Several proxy indicators provide actionable visibility without intrusive monitoring of individuals. Finance can flag recurring third party AI subscriptions in expense reports, procurement can map contracts mentioning external models or generative tools, and IT can analyse API traffic and token consumption on authorised AI platforms. Together, these signals show where business units experiment, where sensitive data might be exposed, and where governance tools or training are missing.

From there, you can run targeted interventions instead of generic awareness campaigns. For example, if one sales team relies heavily on user friendly public tools for pricing, you can co design a sanctioned solution with proper security, infrastructure and controls, then migrate them with clear best practices. If a risk function identifies repeated use of artificial intelligence for credit scoring outside approved systems, you can tighten control, update governance rules and integrate these cases into your regulatory reporting.

Over time, the goal is to treat AI usage like any other strategic capability in your organisation. You define which models and systems are core, which tools remain experimental, and how each contributes to resilience, margin and growth. When shadow AI enterprise risk governance is managed with the same discipline as capital allocation and talent, the general manager stops ignoring the three quarters of employees experimenting with AI and turns that energy into a controlled advantage for the business.

FAQ

How can a general manager quickly assess the level of shadow AI in a business unit ?

Start with three simple diagnostics that do not require new systems.

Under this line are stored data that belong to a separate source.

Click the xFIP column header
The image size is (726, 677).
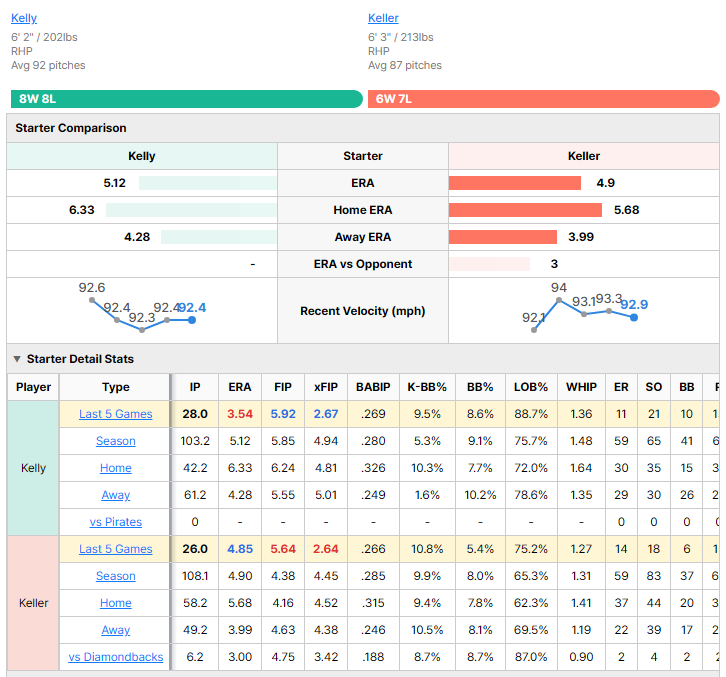(325, 387)
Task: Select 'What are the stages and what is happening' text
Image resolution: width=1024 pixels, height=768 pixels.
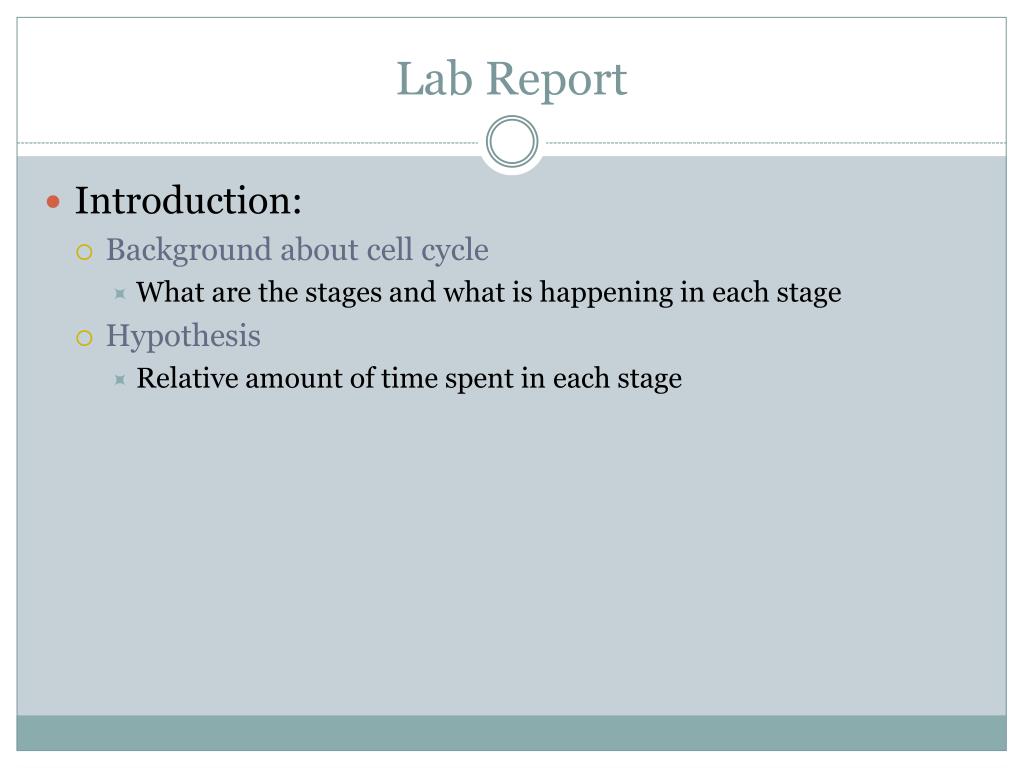Action: pyautogui.click(x=405, y=293)
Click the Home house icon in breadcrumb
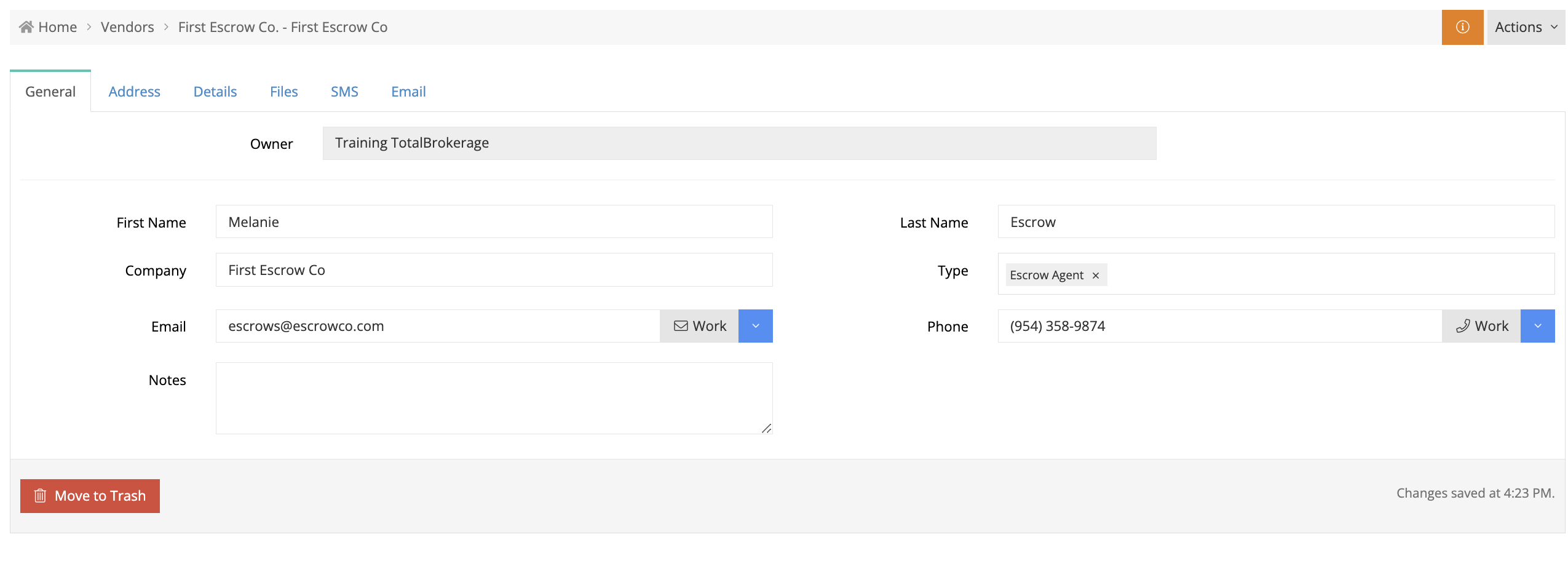Viewport: 1568px width, 561px height. pos(26,27)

Review expense reports for third party AI subscriptions, ask procurement for any contracts mentioning generative tools or external models, and request from IT a high level view of traffic to major artificial intelligence platforms. These signals, combined with a few structured interviews in key teams, give you a realistic picture of shadow AI usage within days.

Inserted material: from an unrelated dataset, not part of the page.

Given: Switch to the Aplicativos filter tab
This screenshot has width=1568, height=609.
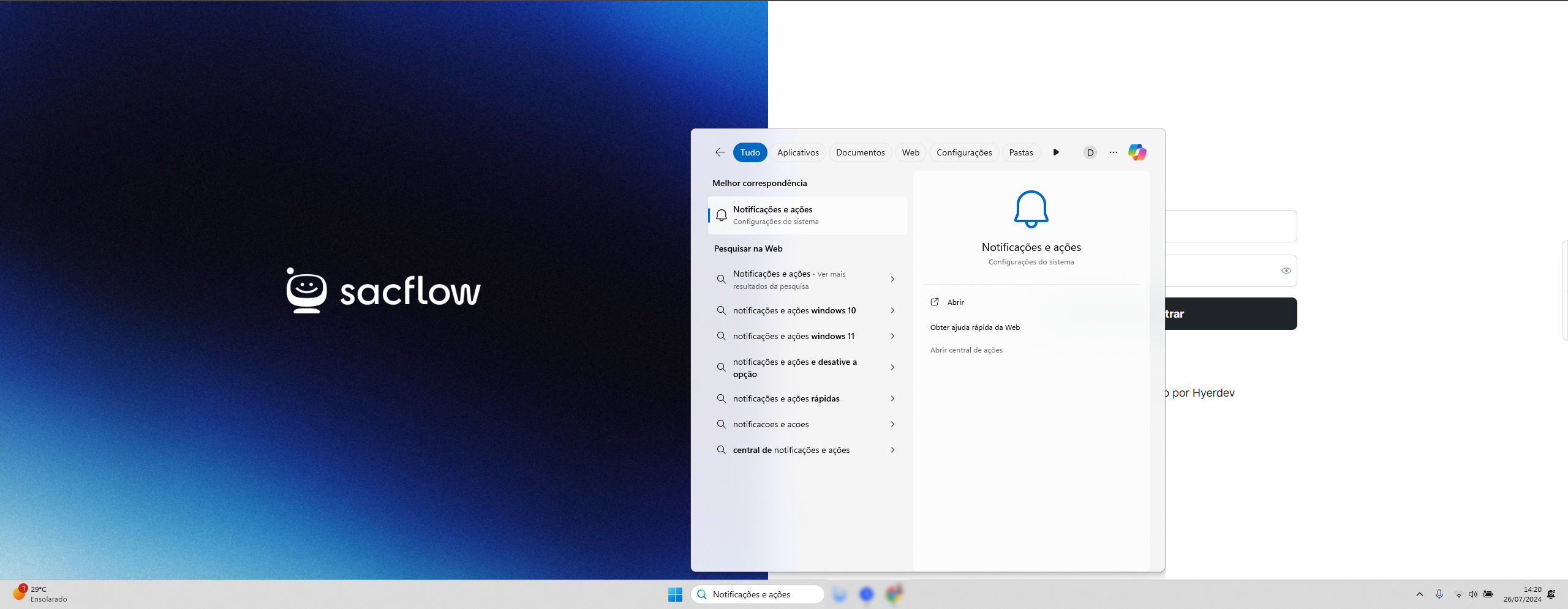Looking at the screenshot, I should pyautogui.click(x=797, y=152).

What should be strictly prohibited in any shadow AI usage policy ?

Any use of unapproved tools involving sensitive data such as client identities, financial forecasts, HR files or health information should be banned. Automated decisions in high risk domains, including credit, recruitment, safety or regulatory screening, must only run on validated models and controlled infrastructure. Your policy should also prohibit employees from accepting default terms that transfer intellectual property or weaken security protections without legal review.

How do I balance innovation and control without slowing my teams down ?

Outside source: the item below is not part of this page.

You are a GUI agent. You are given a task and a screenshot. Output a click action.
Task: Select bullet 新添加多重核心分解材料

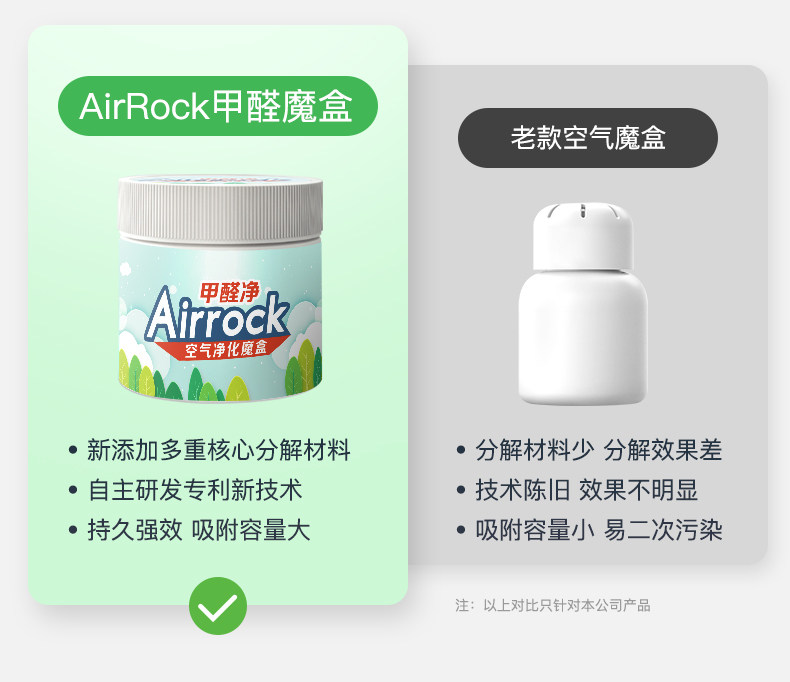(209, 450)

Define clear green, amber and red zones for AI usage, and give teams wide autonomy in the green zone while tightening governance in the others. Provide a short catalogue of approved, user friendly tools so employees can move fast without resorting to shadow solutions. Finally, commit to fast track reviews for new use cases, with explicit service levels, so that governance is seen as an enabler rather than a blocker.

Which functions should own shadow AI governance in an organisation ?

The general manager should set the risk appetite and performance expectations, while IT, risk, legal and HR co own the detailed governance framework. IT manages systems, infrastructure and technical control, risk and compliance oversee regulatory obligations and risks associated with decisions, and HR integrates AI skills and behaviours into role descriptions. Business units remain accountable for how AI is used in their processes, ensuring that governance is anchored in day to day execution.

How can shadow AI affect business resilience during a crisis ?

In a crisis, undocumented AI scripts, prompts or tools can become single points of failure if the people who created them are unavailable. Unverified outputs from generative tools can also mislead crisis cells, especially when time pressure is high and governance is weak. Integrating AI usage into crisis exercises and documenting critical automations in advance helps protect operational resilience when it matters most.